We criticized the Martinez decision here, but note, in this context, that Martinez only held that the state Assembly could provide benefits to illegal immigrants attending California State University and California Community College schools, not University of California students.
De Vries’ reply brief effectively dismantles each and every one of the regents’ arguments and shows how and why they lack merit.
This should not be a challenging case for an appeals court to decide if it simply applies the plain text of a federal statute as it is written. But, of course, the problem is that applying this unambiguous federal restriction to the undisputed facts of the case would negate the politically correct policy implemented by the University of California regents: providing in-state tuition for illegal immigrants at the expense of California taxpayers.
Unfortunately, we know that some California courts are filled with liberal, activist judges who are willing to rewrite, change, or otherwise ignore laws they don’t like or agree with, as happened in the Martinez case.
There, the California Supreme Court ignored the similarly straightforward, unambiguous text of Section 1623 of the Illegal Immigration Reform and Immigrant Responsibility Act.

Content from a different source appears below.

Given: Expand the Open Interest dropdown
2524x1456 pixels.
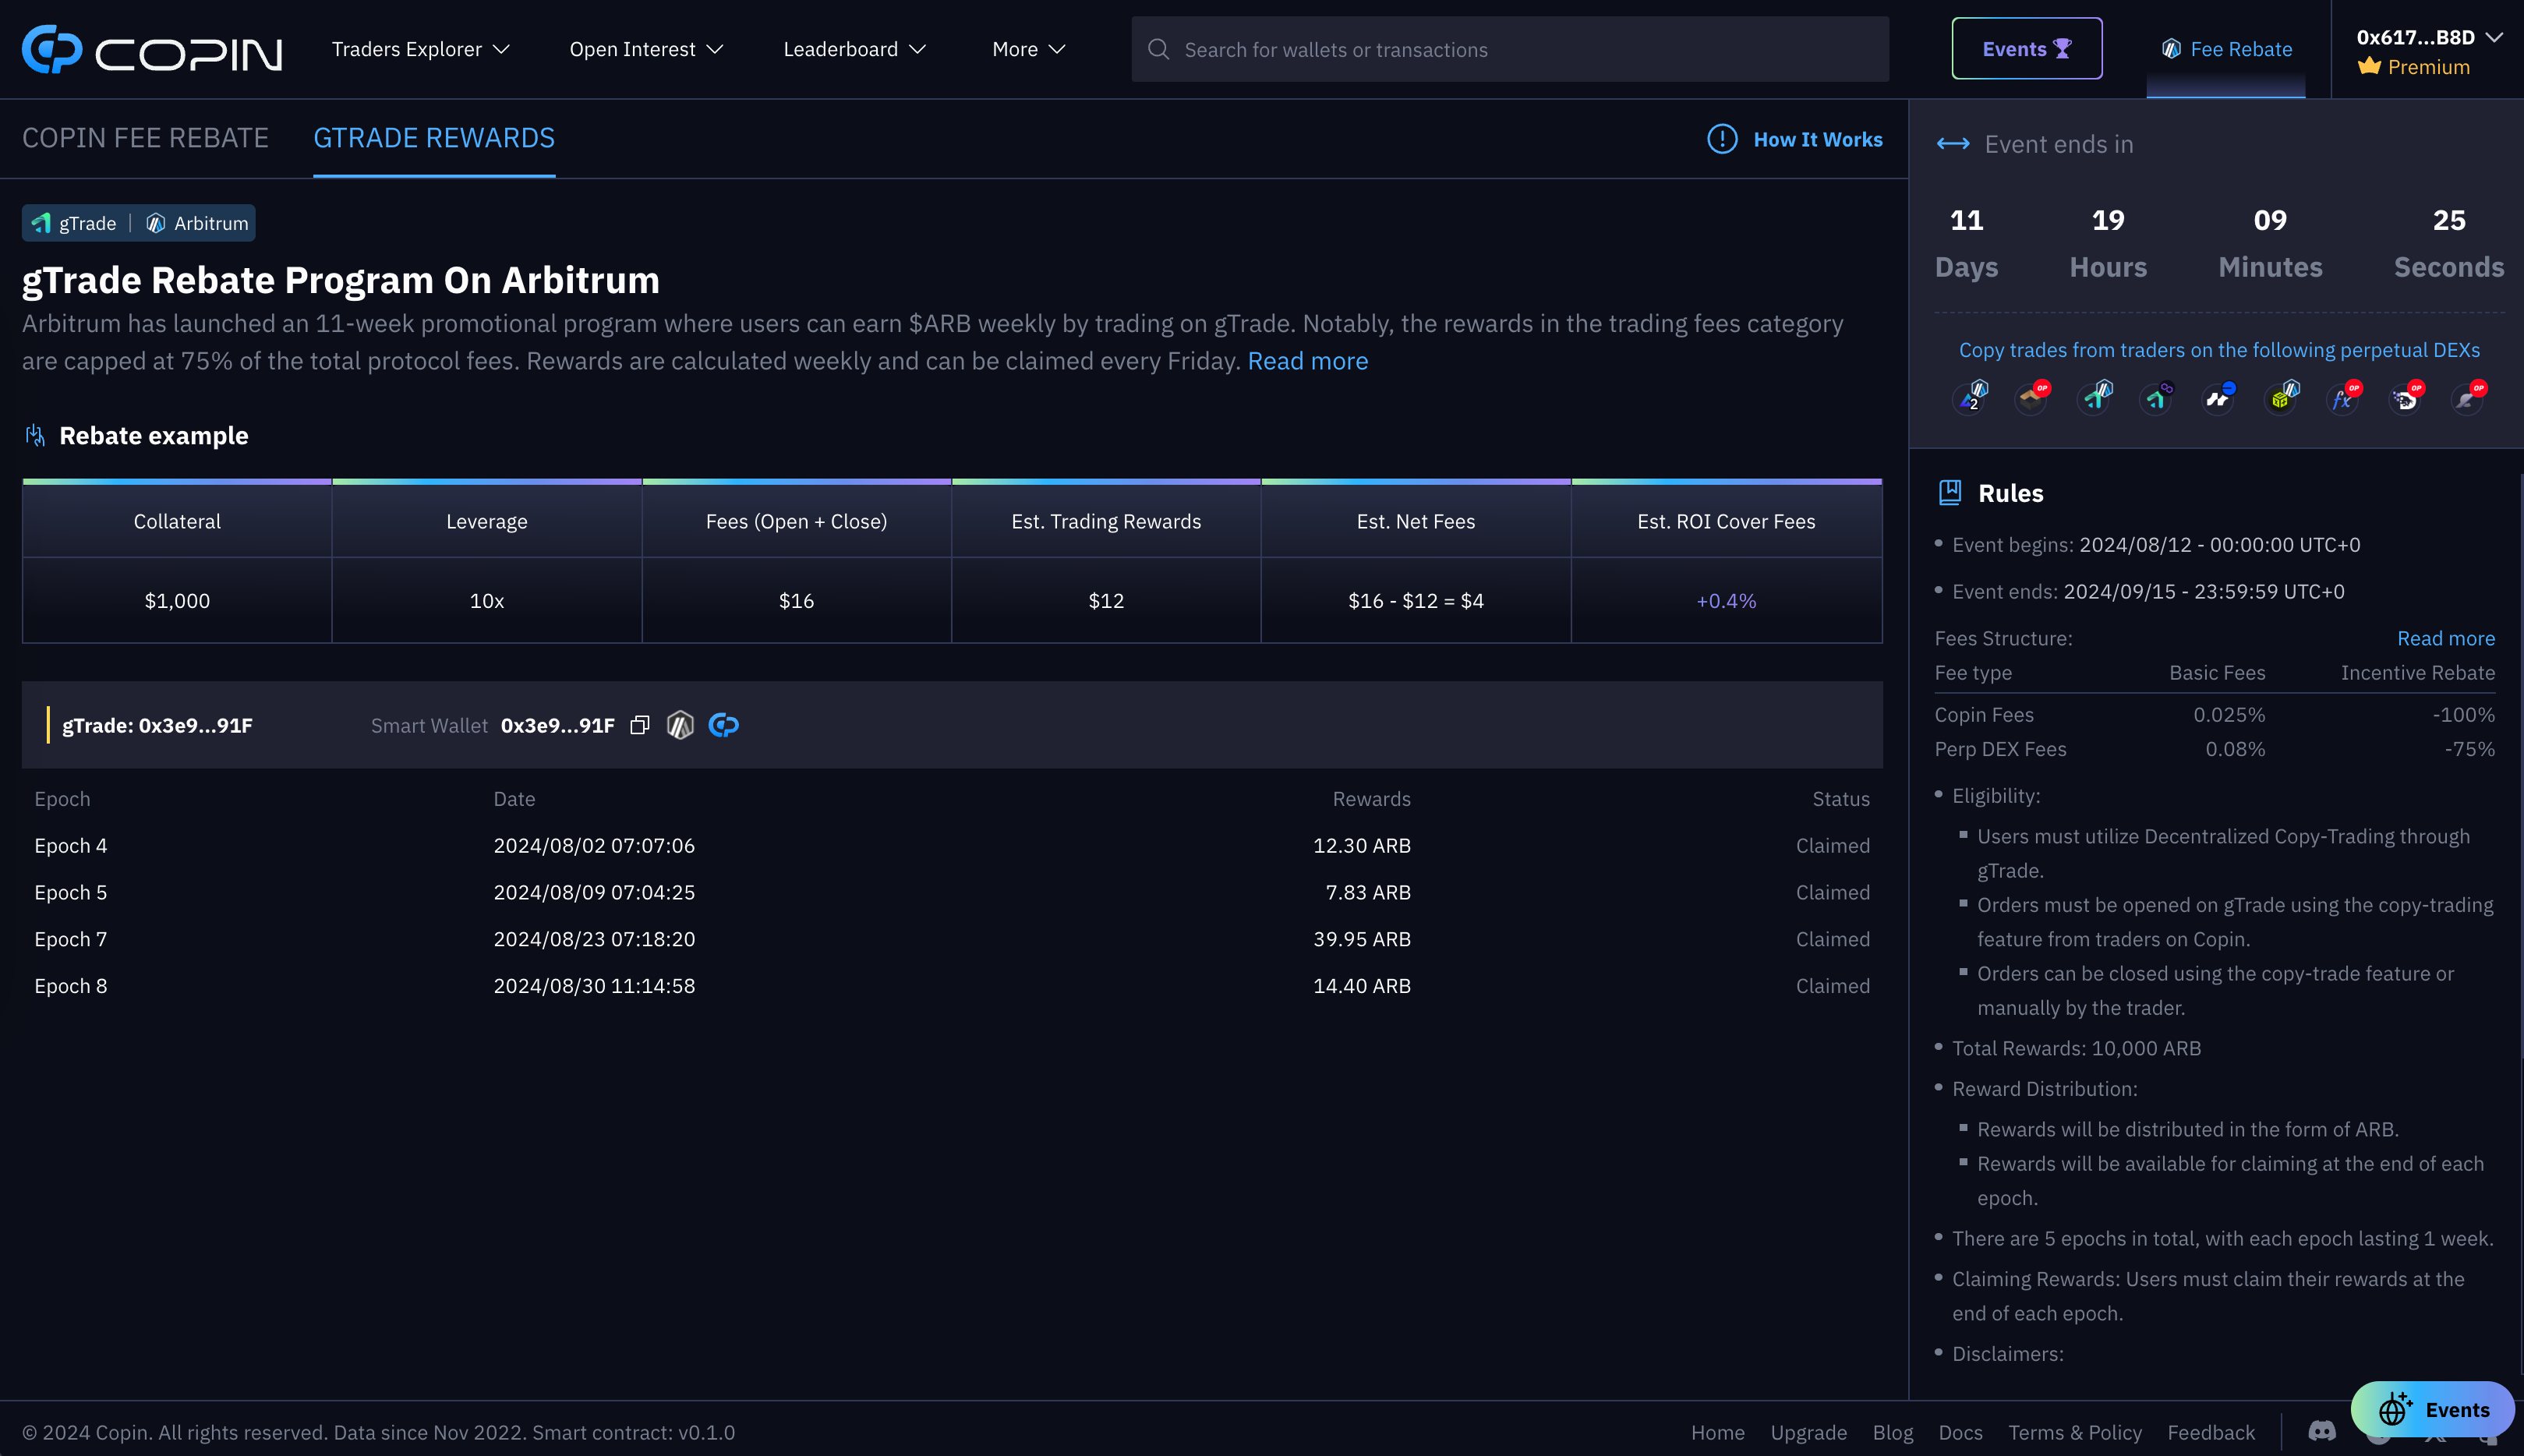Looking at the screenshot, I should pos(646,49).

It held that California did not have to extend in-state tuition benefits to students from other states as required in Section 1623 even though it was now providing in-state tuition to illegal immigrants attending California State and California Community College schools.
The Martinez case was an out-and-out, unapologetic refusal by a court to enforce federal law by adopting a series of illogical legal arguments that defied common sense. Hopefully, the appeals court in the De Vries case will not indulge in the same type of legal chicanery.